O Irã estaria usando os últimos dois meses não para se preparar para a paz, mas para uma guerra maior e mais cara para os Estados Unidos. É o que revela uma reportagem do The Wall Street Journal com base em autoridades iranianas, árabes e informações de inteligência obtidas na região.
Serviços de inteligência de países árabes detectaram uma mudança estratégica dentro da ala mais linha-dura do regime iraniano. A conclusão é que Teerã está reorganizando suas forças para ampliar o conflito e aumentar os custos militares e econômicos para Washington.
A preparação teria começado depois que Donald Trump e o Irã chegaram, em meados de junho, a um memorando de entendimento que abriu uma janela de 60 dias para negociações. Washington esperava que esse período servisse para avançar em um acordo, reabrir o Estreito de Ormuz e começar a reduzir a guerra. A liderança iraniana teria interpretado o movimento de forma completamente diferente: como uma possível tentativa dos Estados Unidos e de Israel de ganhar tempo antes de uma nova ofensiva.

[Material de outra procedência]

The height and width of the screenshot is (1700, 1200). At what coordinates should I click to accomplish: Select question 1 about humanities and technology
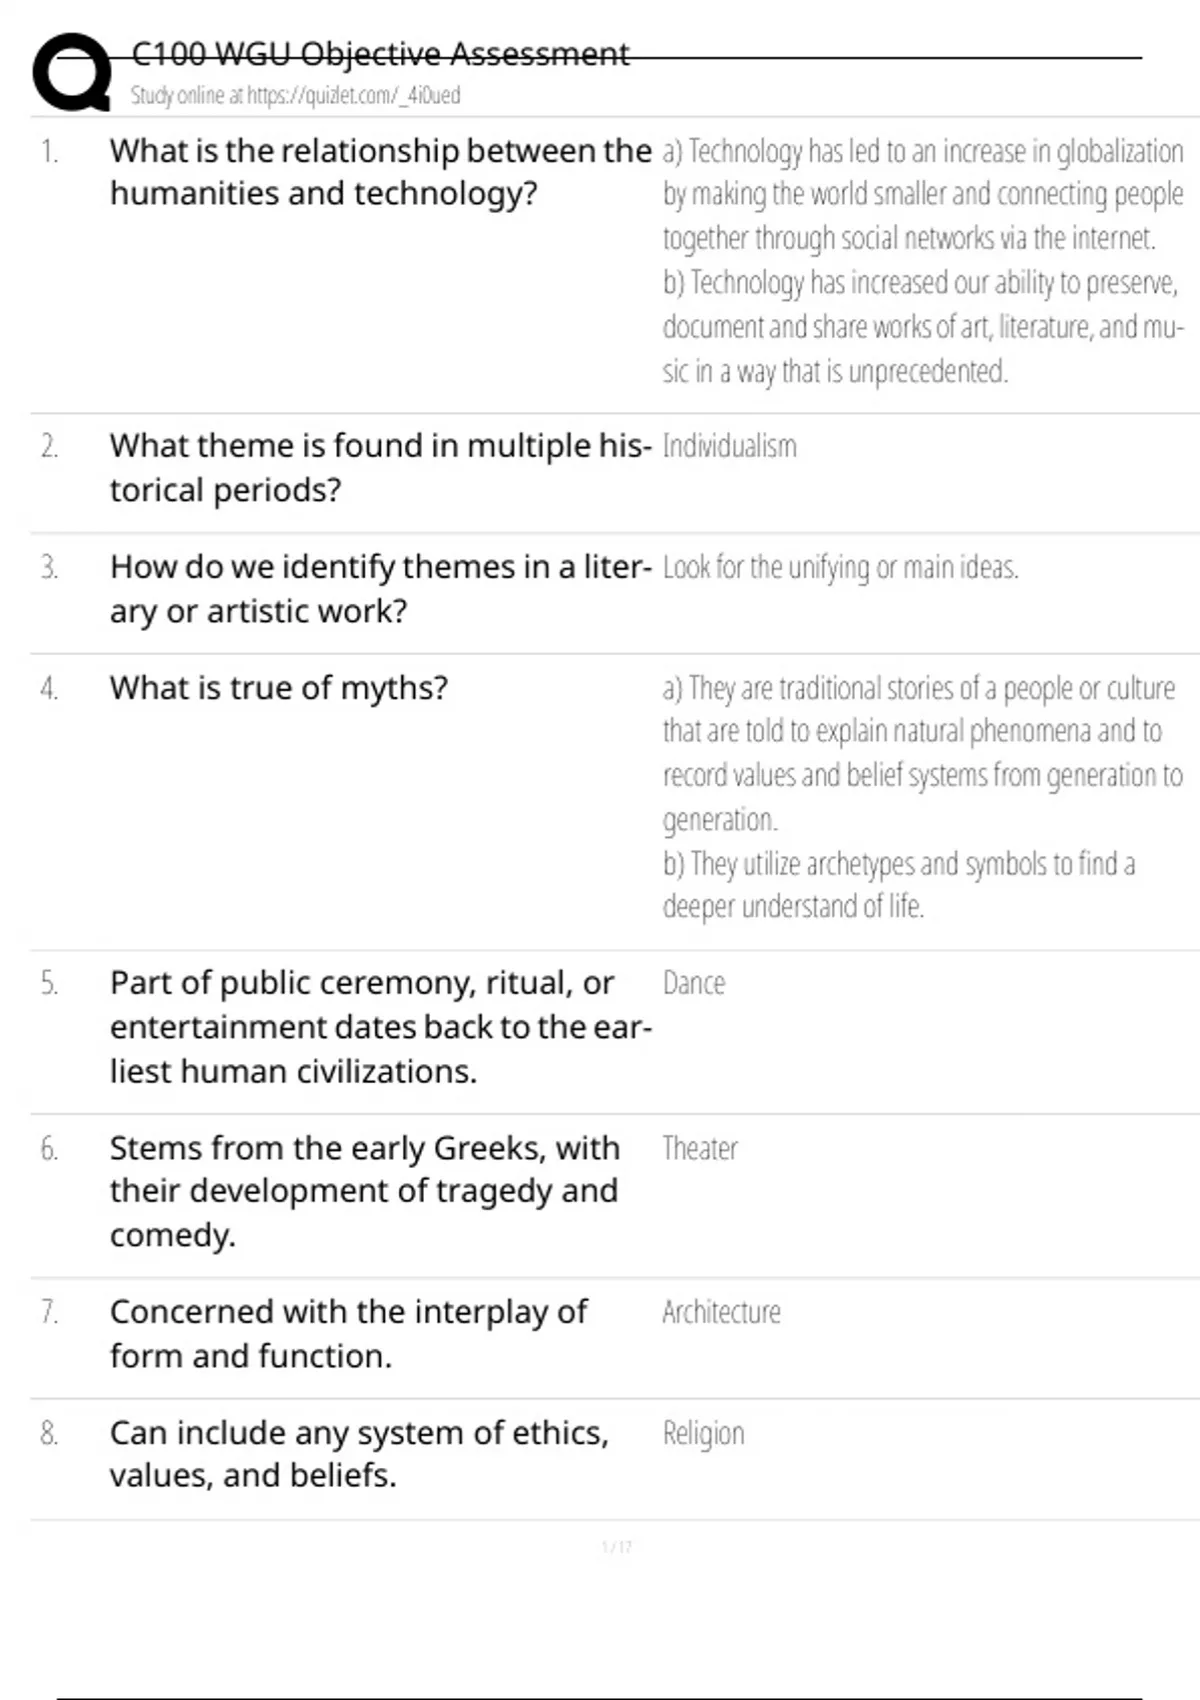point(380,172)
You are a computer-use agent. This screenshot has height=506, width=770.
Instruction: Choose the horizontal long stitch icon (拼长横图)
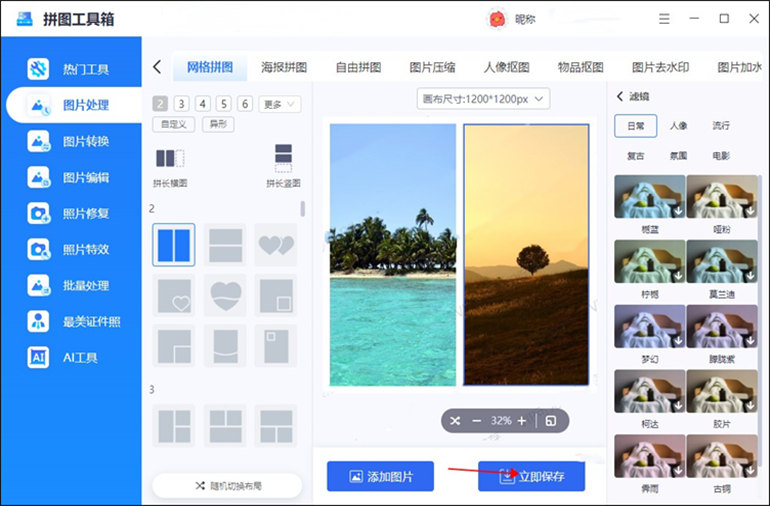pyautogui.click(x=170, y=159)
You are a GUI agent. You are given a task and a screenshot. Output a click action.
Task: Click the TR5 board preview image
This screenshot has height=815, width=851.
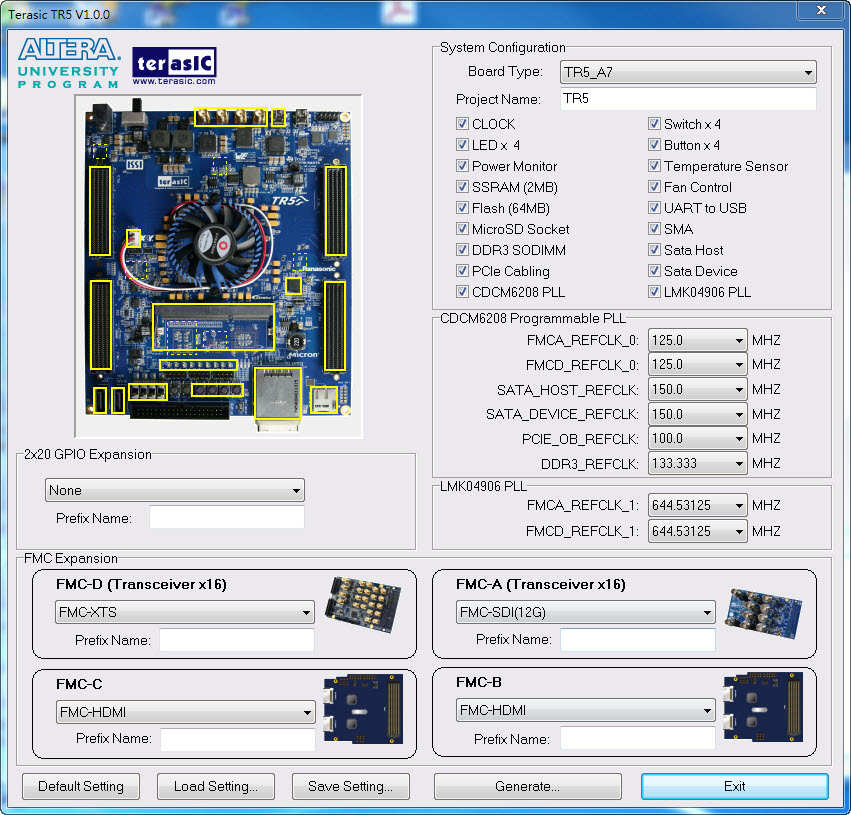click(x=215, y=265)
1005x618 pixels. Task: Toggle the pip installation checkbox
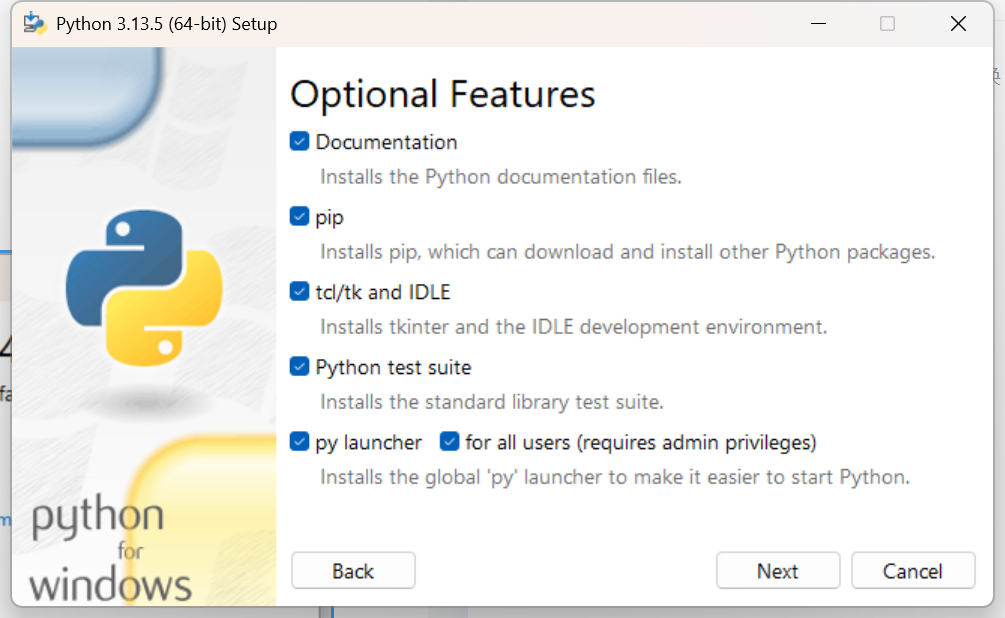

Guarda Revolucionária forte
Uma das principais mudanças é o fortalecimento da Guarda Revolucionária Islâmica, que passou a exercer maior controle sobre as forças militares regulares. O regime também estaria colocando veteranos considerados mais duros em posições estratégicas, ampliando operações de contrainteligência dentro do país e, principalmente, acelerando a produção de mísseis e drones.